During this period, annual health transfers increased from $19 billion in 2005/06 to $32.1 billion in 2014/15. And yet, despite significantly increased federal transfers, the 2004 health accord did little, if anything, to reduce Canada’s national wait times.
The Health Council of Canada itself noted that “wait time benchmarks are not yet fully met in most of the priority areas" and that "[o]verall, the accords didn’t lead to the major changes that were expected." The Fraser Institute’s annual report on wait times found that when other specialties were included, Canadians faced an 18.2 week wait from referral by a general practitioner to receipt of treatment in 2014—about the same length of time they faced in 2004 (when the accord was introduced) and significantly higher than the 9.3 week wait they faced in 1993.
Even so, the previous federal government promised an extension of the annual six per cent increase in transfer payments until 2016/17. Starting next year, the rate of increase will be set by a three-year moving average of nominal economic growth, with a minimum three per cent annual increase guaranteed regardless of the state of the economy.
While this interim commitment better balances the health-care demands of our society with our ability to pay for them, both plans ignore the fact that the real source of Canada’s health-care ills is not a lack of funding; it’s lack of fundamental reform to the system.

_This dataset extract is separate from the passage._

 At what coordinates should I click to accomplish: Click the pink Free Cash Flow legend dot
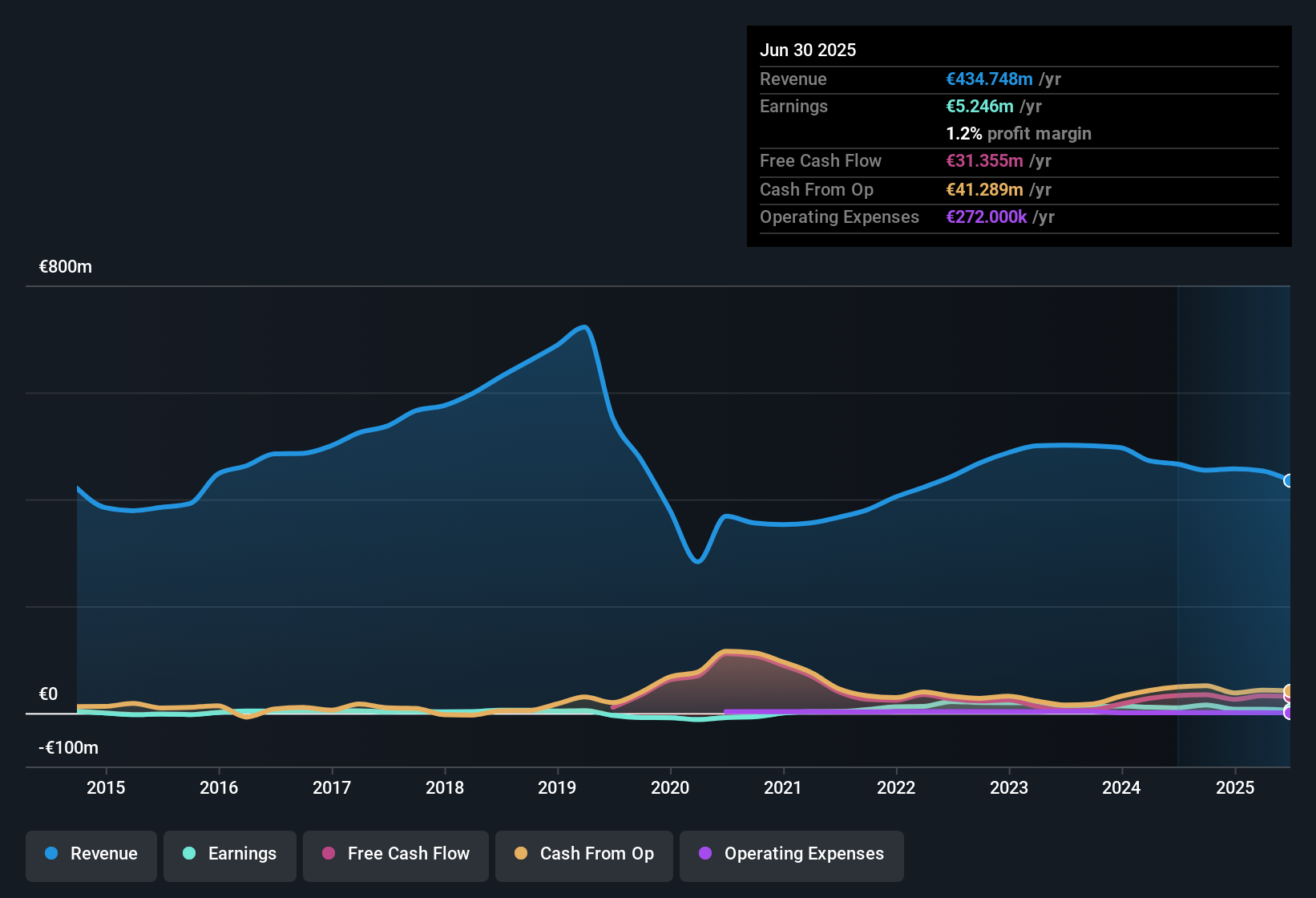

Several countries with universal health-care systems spend about the same as Canada does, but generally have more resources, greater choice, and shorter wait times. However, these countries generally embrace the private sector as a partner or alternative for the insurance and delivery of health-care services, and expect patients to share in the costs of treatment.
If the premiers are truly interested in improving health care for their residents, they should instead negotiate for greater freedom from Ottawa (and the Canada Health Act) to experiment with such policies, and structure their health-care systems according to the needs of their own unique populations. Crying for more money from Ottawa will do little to improve our health-care system in the absence of fundamental reform.